On August 9, 1956, Elias was drafted into the US Army. He reported to Fort Dix, NJ, for eight weeks of infantry basic training and then to Camp Campbell, KY, for eight weeks of special training to become a combat engineer. In March 1957, as a member of the 168th Engineer Battalion, his unit sailed from New York for occupied West Germany. The unit’s destination was Camp Nelligen near Nuremberg. His unit arrived during two current crises: the escalating “Cold War” between NATO nations and the Soviet Bloc countries and the less-publicized dispute between President DeGaulle of France with NATO.

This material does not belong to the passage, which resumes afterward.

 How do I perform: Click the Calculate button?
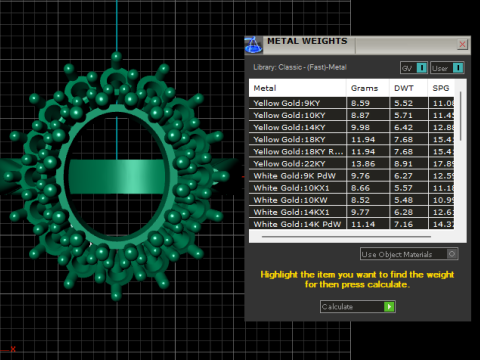coord(358,306)
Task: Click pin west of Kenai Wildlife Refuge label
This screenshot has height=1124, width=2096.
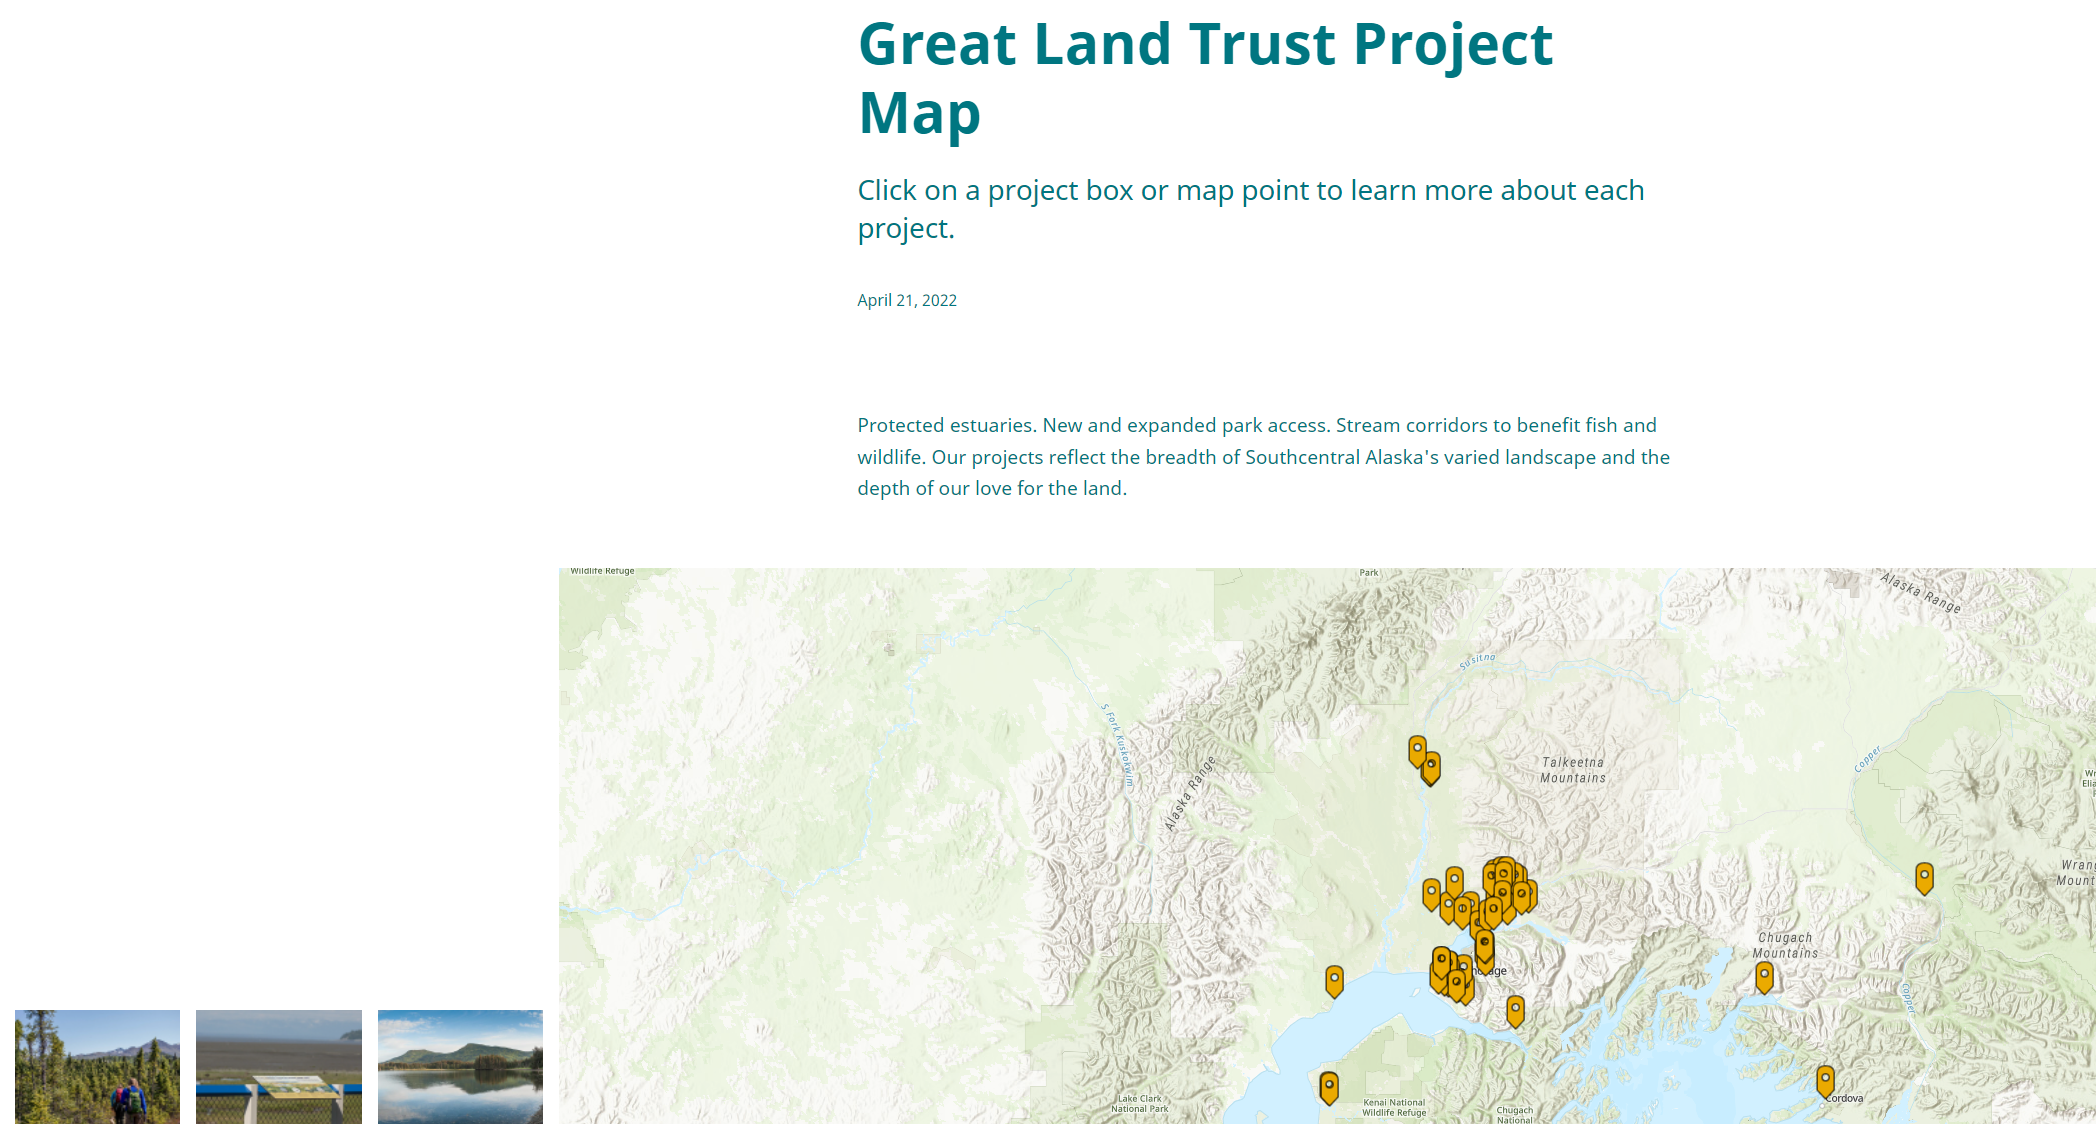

Elias describes how, as a heavy equipment operator in the battalion, his unit was designated to dismantle US Army Military Depots (i.e., NATO) in southern France and transfer the equipment and vehicles there to new depots in Germany. DeGaulle had at that time withdrawn France from NATO membership. During his two-year tour of duty in occupied Germany, Elias became acquainted with a small but hospitable community of Greeks who were employees of the local industries. The community was a sufficient size, however, to have a modest Greek Orthodox Church, which was the focal point of the community’s religious and cultural observances. Also, while with his unit, there were occasions to meet his brother, George, a US Army Ranger then also stationed in Germany. Periodic furloughs permitted him to visit other countries in Western Europe and, as well, Greece and his former home in Icaria. He met his bride-to-be on the island, and when his enlistment expired, he requested discharge in Germany with a 60-day termination leave, thus enabling him to wed his fiancé in Icaria. Elias, with his wife, Hrisoula (Frangos), returned to Camden, NJ, and became a heating and plumbing contractor. Their family included a daughter and three sons. He continued to serve his country by entering the 469th Engineer Battalion of the US Army Reserve Corps, where he was a platoon sergeant and instructor. He was honorably discharged in July 1962 after having served his country for six years.